Testing Obligatory Abstention with a Conservative Chapter 6 ICJ Referral
It's 7:53 PM Eastern on Thursday and I am struggling to close down about a hundred open search tabs between my smartphone and my desktop. In short, it feels like I am in a deep but potentially creative backlog. Let me start with a further thought on the Russian Federation. President Trump has acknowledged that sanctions might not be the best way to proceed with Putin, and it looks like Trump is sending Witkoff to Russia in a smart move to explore alternatives (cf. Trump says Witkoff will travel to Russia, affirms plans for new sanctions | CNN Politics). It occurs to me in this context that the US mission to the UN in New York might want to consider floating a Chapter VI resolution at the UN Security Council that builds on resolution 2774 of February 2025. Such a resolution might recommend a ceasefire between Russia and Ukraine by 1 September 2025 and further refer the dispute to the ICJ without condemning either side. The resolution might also agree to suspend ICC prosecution of Putin for as long as the Russian side maintains the ceasefire.
I've had a chance to read the abstract and first few paragraphs of Revitalizing the obligatory abstention rule in the UN Security Council: an interpretation of the Proviso in Article 27 (3) of the UN Charter | Journal of Conflict and Security Law | Oxford Academic.
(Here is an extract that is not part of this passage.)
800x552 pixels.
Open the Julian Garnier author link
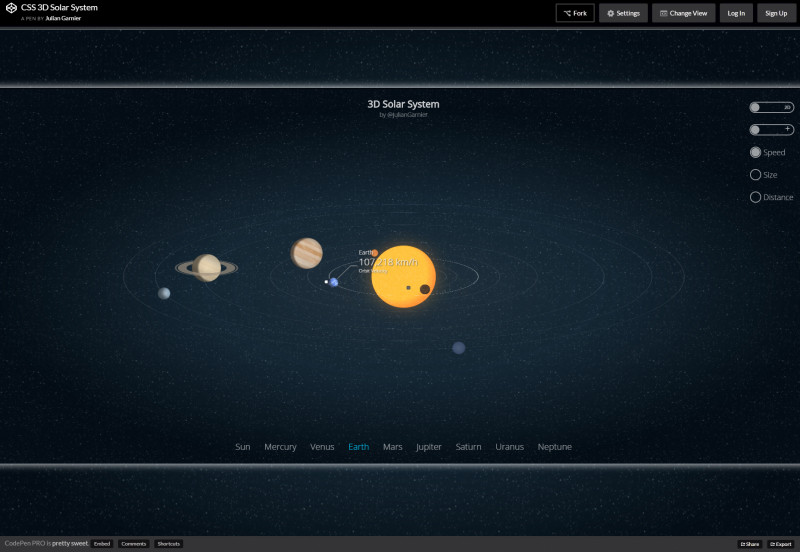tap(63, 18)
I agree that "the obligatory abstention rule is still legally valid and that a draft resolution could serve as the basis for determining who the parties to a dispute are." I think the resolution I have just proposed would do the job. I think I disagree, on the other hand, with Germany's criticism of the Russian veto at the meeting of the United Nations General Assembly on 26 April 2023. Germany asserted:
Moreover, in abusing its veto to advance its own interests in the context of its war of aggression in Ukraine, the Russian Federation violated paragraph 3 of Article 27 of the Charter of the United Nations, which states that a party to a dispute shall abstain in the voting.
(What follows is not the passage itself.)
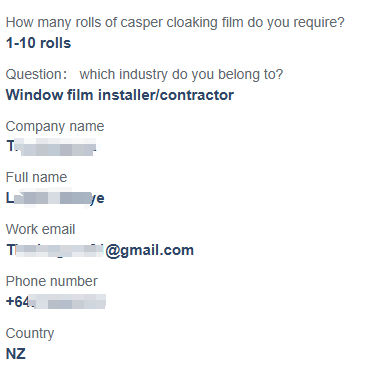Click the Full name label
The image size is (369, 374).
(36, 177)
Here Germany may have overreached. If the UN Security Council accuses Russia of a war of aggression against Ukraine, this rather implies that the Council is doing so under Chapter VII of the UN Charter. But Russia is under no obligation to abstain from a vote on a Chapter VII allegation according to Article 27 as the UN Charter stands now.
To the extent the UN Charter doesn't allow for member suspension in a situation in which a P5 Member commits a violation at the Chapter VII level and then relies on its veto power to block peace enforcement action, the UN Charter is clearly suffering from a design flaw. Whether the Charter is practically irreformable as a result, and therefore doomed to end in failure, is an open question for those of us with a mixture of faith and doubt in the future of UN reform.